- [Task brief]: Output exactly what appears from the line containing "Task: Click the sun theme icon" to the end of the data below, and nothing more.

Exercise data: Begin

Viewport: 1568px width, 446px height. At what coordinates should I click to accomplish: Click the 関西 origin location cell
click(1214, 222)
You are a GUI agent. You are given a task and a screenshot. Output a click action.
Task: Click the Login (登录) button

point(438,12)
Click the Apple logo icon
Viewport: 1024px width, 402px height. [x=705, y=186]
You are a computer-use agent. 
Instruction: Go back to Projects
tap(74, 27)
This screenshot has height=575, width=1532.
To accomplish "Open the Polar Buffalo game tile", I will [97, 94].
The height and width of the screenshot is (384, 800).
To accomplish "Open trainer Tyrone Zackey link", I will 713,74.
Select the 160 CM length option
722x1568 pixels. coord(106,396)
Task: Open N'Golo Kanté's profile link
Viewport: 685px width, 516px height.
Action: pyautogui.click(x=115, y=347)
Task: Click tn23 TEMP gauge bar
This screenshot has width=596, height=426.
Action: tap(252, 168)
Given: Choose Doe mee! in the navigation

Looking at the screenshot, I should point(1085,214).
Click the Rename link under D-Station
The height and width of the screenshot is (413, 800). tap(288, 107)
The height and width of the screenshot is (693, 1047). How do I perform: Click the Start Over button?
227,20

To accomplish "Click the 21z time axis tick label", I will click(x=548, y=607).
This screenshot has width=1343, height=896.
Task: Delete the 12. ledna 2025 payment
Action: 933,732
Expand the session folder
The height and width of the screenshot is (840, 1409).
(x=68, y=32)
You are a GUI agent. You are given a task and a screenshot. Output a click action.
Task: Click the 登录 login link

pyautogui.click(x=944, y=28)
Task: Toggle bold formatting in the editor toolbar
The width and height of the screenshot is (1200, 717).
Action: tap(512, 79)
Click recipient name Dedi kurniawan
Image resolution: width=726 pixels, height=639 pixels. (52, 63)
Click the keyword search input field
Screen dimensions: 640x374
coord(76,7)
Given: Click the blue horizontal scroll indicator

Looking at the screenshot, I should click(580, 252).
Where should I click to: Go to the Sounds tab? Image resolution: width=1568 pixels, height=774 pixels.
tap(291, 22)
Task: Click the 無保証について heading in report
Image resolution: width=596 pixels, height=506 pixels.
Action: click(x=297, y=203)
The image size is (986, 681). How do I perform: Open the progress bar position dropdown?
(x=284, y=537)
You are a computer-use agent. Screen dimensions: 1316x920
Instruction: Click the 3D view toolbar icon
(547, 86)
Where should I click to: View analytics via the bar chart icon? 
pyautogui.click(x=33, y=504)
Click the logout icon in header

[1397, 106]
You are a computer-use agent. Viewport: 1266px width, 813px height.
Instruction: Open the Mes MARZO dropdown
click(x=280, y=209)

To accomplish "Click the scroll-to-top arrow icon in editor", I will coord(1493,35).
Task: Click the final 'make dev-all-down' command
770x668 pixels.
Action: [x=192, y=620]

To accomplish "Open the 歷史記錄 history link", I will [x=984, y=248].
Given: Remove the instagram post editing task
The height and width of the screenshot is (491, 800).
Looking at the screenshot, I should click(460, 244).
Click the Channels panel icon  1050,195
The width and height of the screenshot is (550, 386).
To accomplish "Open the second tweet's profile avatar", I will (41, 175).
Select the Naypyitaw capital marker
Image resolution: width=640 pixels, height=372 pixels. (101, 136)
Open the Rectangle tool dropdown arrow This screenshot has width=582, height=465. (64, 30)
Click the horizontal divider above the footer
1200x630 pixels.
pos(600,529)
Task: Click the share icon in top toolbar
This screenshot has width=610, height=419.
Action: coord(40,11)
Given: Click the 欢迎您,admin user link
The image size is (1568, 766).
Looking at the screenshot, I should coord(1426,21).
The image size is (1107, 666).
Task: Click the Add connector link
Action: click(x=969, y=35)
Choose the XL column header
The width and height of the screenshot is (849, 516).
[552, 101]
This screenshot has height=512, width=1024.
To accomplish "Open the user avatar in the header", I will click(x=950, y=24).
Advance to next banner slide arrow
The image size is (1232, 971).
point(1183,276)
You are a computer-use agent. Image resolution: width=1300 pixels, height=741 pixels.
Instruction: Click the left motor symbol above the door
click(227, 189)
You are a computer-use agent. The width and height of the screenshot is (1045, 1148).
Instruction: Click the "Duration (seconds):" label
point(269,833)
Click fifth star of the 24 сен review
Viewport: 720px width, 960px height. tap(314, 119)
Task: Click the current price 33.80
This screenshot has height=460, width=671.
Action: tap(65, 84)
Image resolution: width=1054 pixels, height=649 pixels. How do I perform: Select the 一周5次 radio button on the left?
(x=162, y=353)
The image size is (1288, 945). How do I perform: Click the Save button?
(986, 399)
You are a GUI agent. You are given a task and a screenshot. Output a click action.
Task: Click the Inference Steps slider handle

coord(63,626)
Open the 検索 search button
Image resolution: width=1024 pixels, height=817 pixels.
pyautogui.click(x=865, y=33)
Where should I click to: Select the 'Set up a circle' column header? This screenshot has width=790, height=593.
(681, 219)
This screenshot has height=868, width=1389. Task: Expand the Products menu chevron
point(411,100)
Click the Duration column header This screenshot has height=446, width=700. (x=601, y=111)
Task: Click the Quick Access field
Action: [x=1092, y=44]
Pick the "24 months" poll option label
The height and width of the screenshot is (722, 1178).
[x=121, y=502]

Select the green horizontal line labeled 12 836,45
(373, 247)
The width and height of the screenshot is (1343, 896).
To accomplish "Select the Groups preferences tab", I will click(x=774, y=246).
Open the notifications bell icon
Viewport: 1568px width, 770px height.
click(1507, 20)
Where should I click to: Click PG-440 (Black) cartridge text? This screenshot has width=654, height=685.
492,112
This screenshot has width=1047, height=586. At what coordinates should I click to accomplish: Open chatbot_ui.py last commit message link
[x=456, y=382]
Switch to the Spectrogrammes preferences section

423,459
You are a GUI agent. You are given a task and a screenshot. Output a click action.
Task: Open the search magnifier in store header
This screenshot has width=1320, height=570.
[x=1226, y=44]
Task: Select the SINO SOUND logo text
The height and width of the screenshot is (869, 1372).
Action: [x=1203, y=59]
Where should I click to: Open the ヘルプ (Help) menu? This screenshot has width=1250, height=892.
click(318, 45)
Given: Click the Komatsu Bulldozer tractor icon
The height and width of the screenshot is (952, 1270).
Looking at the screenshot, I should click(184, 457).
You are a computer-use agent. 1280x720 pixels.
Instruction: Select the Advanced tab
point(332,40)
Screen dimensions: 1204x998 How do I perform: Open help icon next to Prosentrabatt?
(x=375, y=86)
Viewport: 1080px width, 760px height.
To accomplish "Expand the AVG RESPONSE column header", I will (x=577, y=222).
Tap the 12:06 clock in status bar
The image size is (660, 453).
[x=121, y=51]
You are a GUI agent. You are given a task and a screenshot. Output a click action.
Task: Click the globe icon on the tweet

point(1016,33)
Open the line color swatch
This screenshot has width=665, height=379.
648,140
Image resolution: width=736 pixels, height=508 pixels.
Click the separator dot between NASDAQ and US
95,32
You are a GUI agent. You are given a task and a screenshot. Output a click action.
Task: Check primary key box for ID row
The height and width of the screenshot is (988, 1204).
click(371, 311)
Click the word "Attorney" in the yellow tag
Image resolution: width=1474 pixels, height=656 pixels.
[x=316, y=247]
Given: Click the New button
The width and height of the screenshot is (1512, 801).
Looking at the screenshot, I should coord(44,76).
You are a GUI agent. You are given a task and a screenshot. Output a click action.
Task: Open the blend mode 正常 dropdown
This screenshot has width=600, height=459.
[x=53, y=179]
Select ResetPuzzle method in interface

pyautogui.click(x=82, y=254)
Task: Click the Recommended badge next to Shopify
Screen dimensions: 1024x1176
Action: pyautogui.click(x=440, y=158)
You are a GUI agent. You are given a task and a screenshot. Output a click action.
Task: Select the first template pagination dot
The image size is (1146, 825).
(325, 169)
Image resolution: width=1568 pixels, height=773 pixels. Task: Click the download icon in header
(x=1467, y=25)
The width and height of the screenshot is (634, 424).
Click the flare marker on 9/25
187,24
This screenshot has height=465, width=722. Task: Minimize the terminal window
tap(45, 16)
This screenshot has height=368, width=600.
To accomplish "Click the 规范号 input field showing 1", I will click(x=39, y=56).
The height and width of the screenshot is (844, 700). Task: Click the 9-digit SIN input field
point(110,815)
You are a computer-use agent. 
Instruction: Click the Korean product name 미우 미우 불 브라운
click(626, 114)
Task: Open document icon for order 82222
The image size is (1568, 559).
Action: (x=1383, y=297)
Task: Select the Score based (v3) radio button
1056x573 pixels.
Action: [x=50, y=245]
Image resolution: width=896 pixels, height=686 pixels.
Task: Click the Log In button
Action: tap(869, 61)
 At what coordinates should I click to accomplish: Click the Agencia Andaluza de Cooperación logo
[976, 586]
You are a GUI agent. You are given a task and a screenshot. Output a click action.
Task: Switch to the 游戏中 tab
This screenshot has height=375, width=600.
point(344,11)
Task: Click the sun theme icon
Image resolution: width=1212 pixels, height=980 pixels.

Exercise data: End

- [Expected answer]:
Task: Click the sun theme icon
Image resolution: width=1212 pixels, height=980 pixels.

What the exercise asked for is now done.